Grüne lassen SPÖ über eigene Forderungen abstimmen

Kogler forderte die Abgeordneten von SPÖ und ÖVP auf, bei dem "geplanten Verfassungsbruch" der Regierung, die das Budget 2011 nicht fristgerecht dem Parlament vorlegen will, "nicht Schmiere zu stehen", sondern ihren Eid auf die Verfassung einzuhalten. Gerade weil Wahlen bevorstehen, müsse die Regierung die Karten offen legen und die Bevölkerung nicht weiter belügen, so Kogler. Um die SPÖ einmal mehr der "Wahllüge" zu überführen, werden die Grünen die von den Sozialdemokraten vorgeschlagenen "sieben Punkte" - u.a. Bankenabgabe, Vermögenszuwachssteuer und Reform der Stiftungssteuern - zur Abstimmung bringen.
Das BZÖ unterstellte der Bundesregierung auf einer Pressekonferenz eine "beispiellose Lügenattacke" aufgrund der Budget-Verschiebungen. Er ist für eine Sondersitzungsserie, damit Finanzminister Josef Pröll (ÖVP) alle der in Summe etwa 200 Fragen an ihn beantworten kann. Eine Blockade von Gesetzen, die eine Zwei-Drittel-Mehrheit und damit die Opposition benötigen, hält BZÖ-Obmann Josef Bucher derzeit nicht für angebracht.

Von Hypo über Skylink bis zu den Haiderkonten

Bucher kündigte ebenfalls einen Misstrauensantrag gegen den Finanzminister an und einen Untersuchungsausschuss-Antrag zu den Politaffären an. In diesem sollen nicht weniger Fälle als die Kommunalkredit, Hypo Niederösterreich und Hypo Kärnten, Skylink am Flughafen Wien, die SPÖ-Stiftung, das Olympische Komitee, Parteien- und Wahlkampffinanzierungen aber auch die angeblichen Konten des verstorbenen Kärntner Landeshauptmanns Jörg Haider (BZÖ) in Liechtenstein untersucht werden. Wenn Rot und Schwarz diesem Antrag nicht zustimmen, sollten sie "augenblicklich den Mund halten" und keine weiteren Vorwürfe gegen das Bündnis in Umlauf bringen, meinte Bucher.

■ AUFGABEN ■
(1) Schreiben Sie aus dem Seitenauszug den Abschnitt heraus, der mit „Von Hypo über“ beginnt und bis „bringen, meinte Bucher.“ reicht.
(2) Wie viele Fragen an Finanzminister Josef Pröll nennt der Seitenauszug ungefähr?

■ GESPEICHERTE EINTRÄGE ■
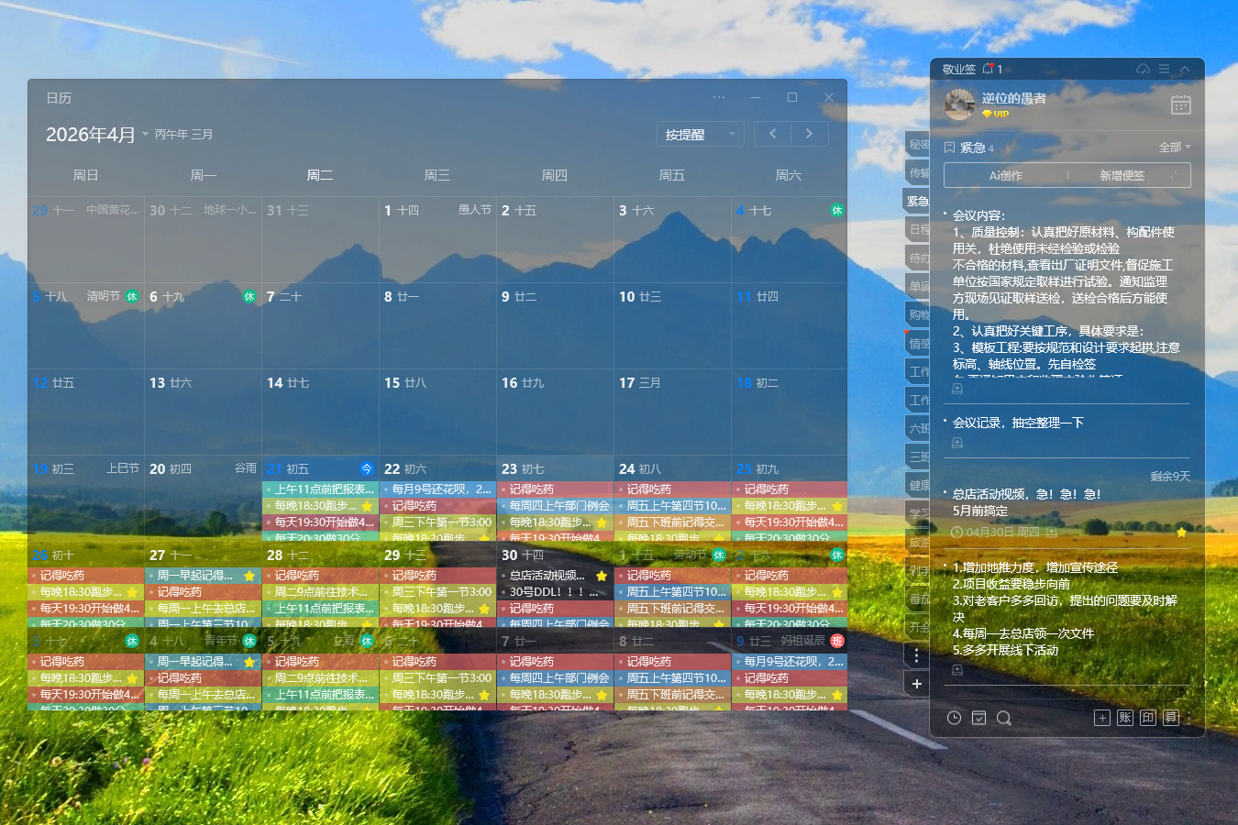Toggle star on April 27 周一早起记得 event
1238x825 pixels.
coord(249,576)
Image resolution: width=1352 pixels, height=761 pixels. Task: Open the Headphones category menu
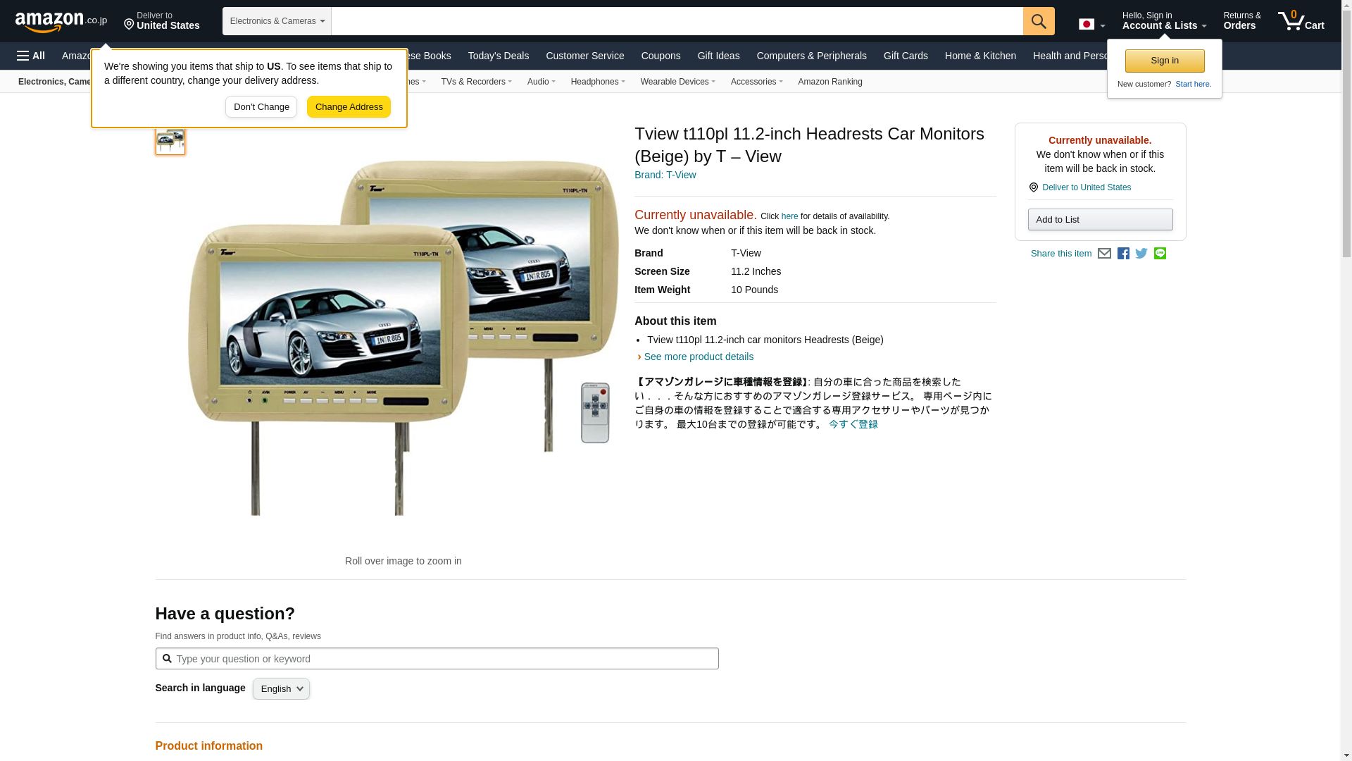[x=597, y=82]
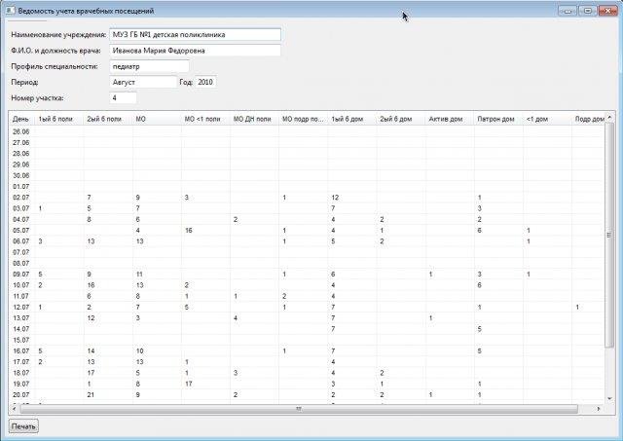Screen dimensions: 623x441
Task: Click the Печать button
Action: (23, 426)
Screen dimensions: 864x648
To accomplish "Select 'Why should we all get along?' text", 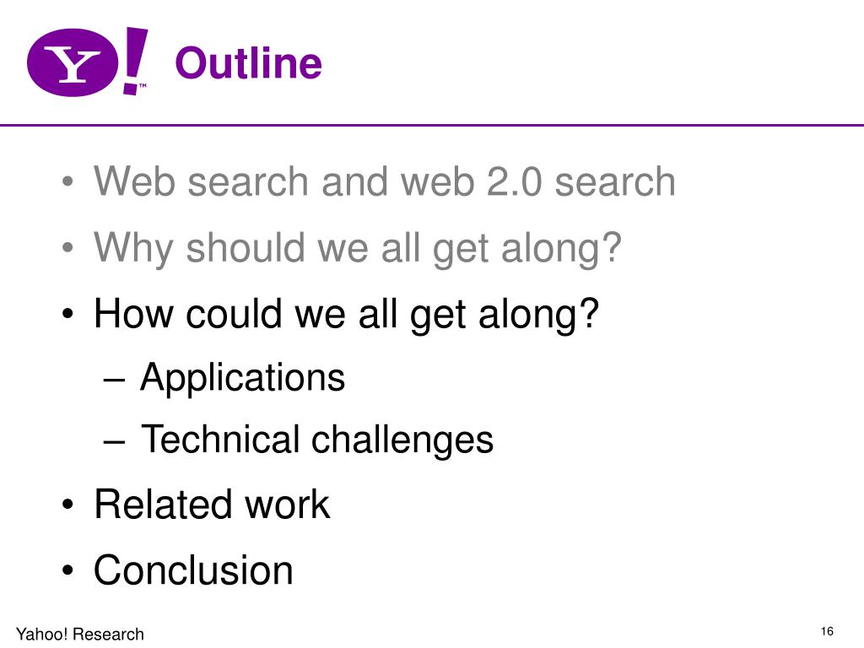I will pyautogui.click(x=358, y=249).
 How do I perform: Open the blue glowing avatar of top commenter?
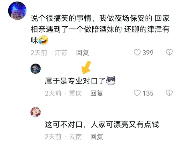coord(17,11)
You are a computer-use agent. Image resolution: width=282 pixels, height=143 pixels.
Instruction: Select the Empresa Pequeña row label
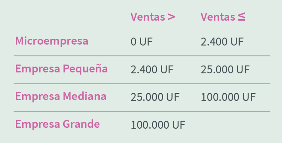61,69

■ VOLLSTÄNDIGE LÖSUNGEN ■
(1)
Von Hypo über Skylink bis zu den Haiderkonten

Bucher kündigte ebenfalls einen Misstrauensantrag gegen den Finanzminister an und einen Untersuchungsausschuss-Antrag zu den Politaffären an. In diesem sollen nicht weniger Fälle als die Kommunalkredit, Hypo Niederösterreich und Hypo Kärnten, Skylink am Flughafen Wien, die SPÖ-Stiftung, das Olympische Komitee, Parteien- und Wahlkampffinanzierungen aber auch die angeblichen Konten des verstorbenen Kärntner Landeshauptmanns Jörg Haider (BZÖ) in Liechtenstein untersucht werden. Wenn Rot und Schwarz diesem Antrag nicht zustimmen, sollten sie "augenblicklich den Mund halten" und keine weiteren Vorwürfe gegen das Bündnis in Umlauf bringen, meinte Bucher.

(2) Etwa 200 Fragen.